On my Wednesday morning run, I stumbled upon two brown bear cubs two miles from my car. I dashed back, avoiding another catastrophe. We heard back from the repair shop — 6-8 days for parts and repair.
On Thursday, we secured a different repair in Billings at a bigger shop. On Friday, the only day a rental car was available to shuttle the Sederquist entourage to Denver, Triple-A was on cue to give us a few more hurdles. The tow could only hold two adults — no baby. I gave all tiers of Triple-A management my best reformed Baptist tirade, which lacked swear words and thus probably any effectiveness.
Long story longer, we made it to Billings by 8:00 p.m. and spent another 90-degree night in the van with a baby who refused to sleep. This is what life — marriage, kids — is all about.
The next morning, my wife was denied the keys to our rental car because, as Dave Ramsey loyalists, we have never had a credit card. My wife, crying at the counter, with a baby doing the same, moved the helpless checkout desk worker who couldn’t understand the policy but also couldn’t help. Meanwhile, I sat with Ajee in a 95-degree parking lot, waiting.
After four more hopeless hours of problem-solving, a gracious mom, recognizing our utter desperation and dogged exhaustion, came to the rescue. She accepted our cash for her card on the car, a supreme act of trust. We drove from Billings to DIA. A friend from Leadville pulled her own good Samaritan act and drove all the way to get our entourage from there to the Cloud City. At midnight that night, we arrived in our own bed for the first time in about a week.
Technically, I’m not to the finish line yet. I need to analyze data and defend my research. I’m more in that finishing stretch, where the flags line the course and all you want to do is collapse and get carted to the end.

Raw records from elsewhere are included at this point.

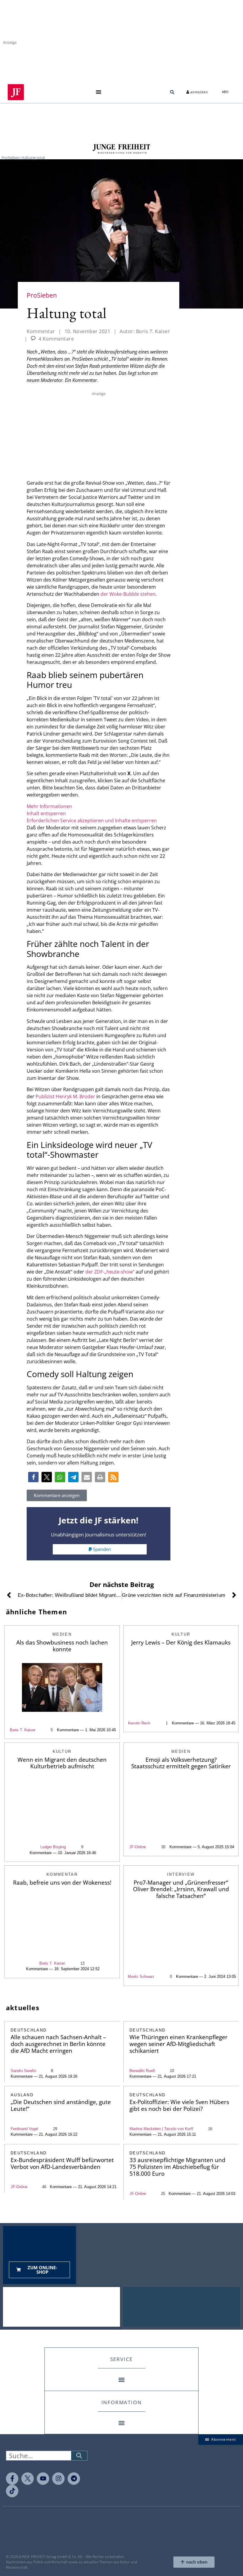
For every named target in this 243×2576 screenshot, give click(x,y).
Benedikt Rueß (142, 2070)
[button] (98, 92)
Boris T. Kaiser (22, 1730)
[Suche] (79, 2455)
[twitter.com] (27, 2478)
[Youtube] (43, 2478)
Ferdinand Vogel (24, 2129)
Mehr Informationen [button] (49, 806)
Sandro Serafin (23, 2070)
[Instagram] (58, 2478)
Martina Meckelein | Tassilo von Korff (161, 2129)
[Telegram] (74, 2478)
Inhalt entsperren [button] (46, 813)
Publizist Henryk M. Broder (65, 1096)
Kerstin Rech (139, 1723)
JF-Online (137, 1847)
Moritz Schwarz (141, 1976)
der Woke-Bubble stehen (128, 594)
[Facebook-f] (12, 2478)
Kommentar (41, 331)
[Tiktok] (12, 2491)
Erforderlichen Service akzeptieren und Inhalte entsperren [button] (92, 820)
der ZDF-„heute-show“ (110, 1271)
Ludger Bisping (53, 1847)
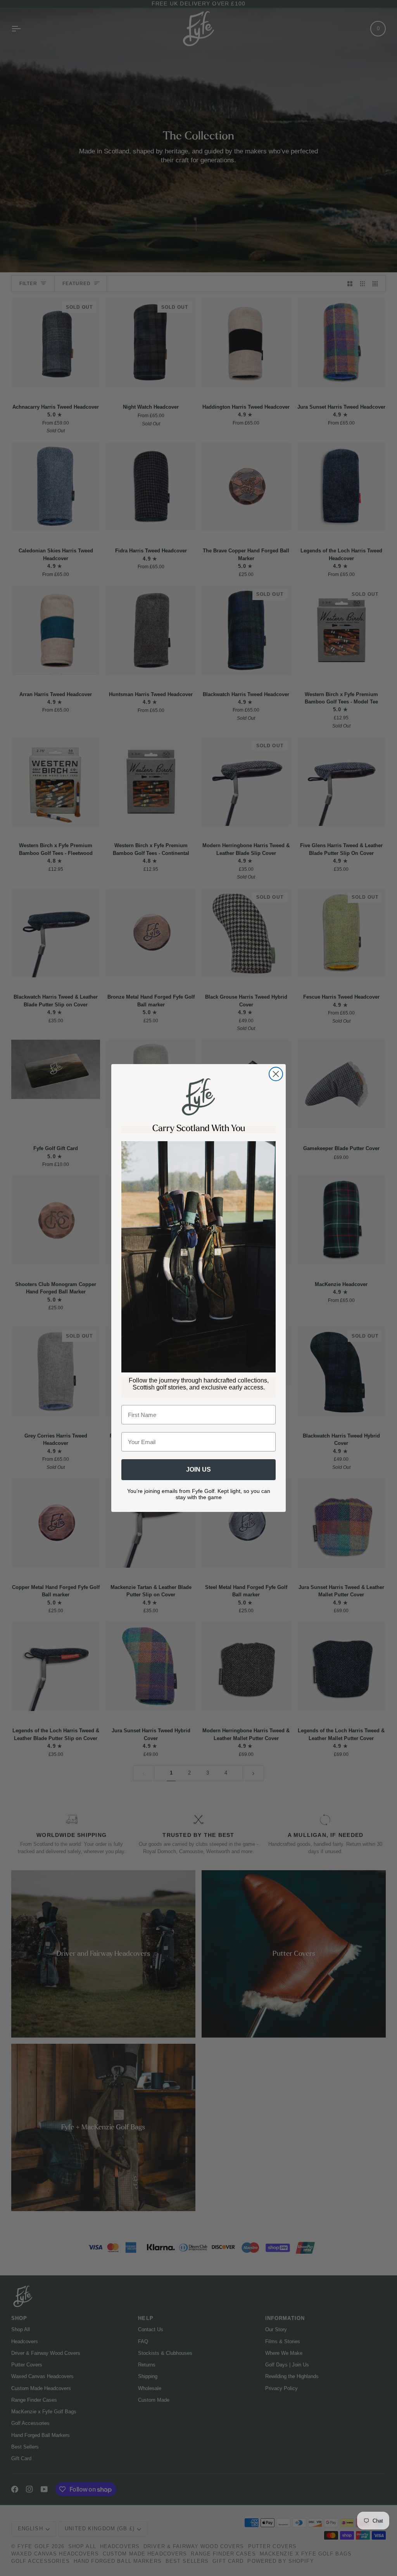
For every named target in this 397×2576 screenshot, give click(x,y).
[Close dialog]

In this race, there’s been few cheerleaders, attention or fun. There’s been a lot of pulling ourselves up by the bootstraps and just doing what had to be done — dirt, sweat, frustrations and all. Maybe that’s why finishing is a lost art these days — because patience and endurance in the face of adversity are, too.

When Novi gets a little older, I can tell her to finish her vegetables, finish her homework and finish the season. And, when she asks why it’s so important, I’ll have a reason or two…
Or, at least I’ll have a good story.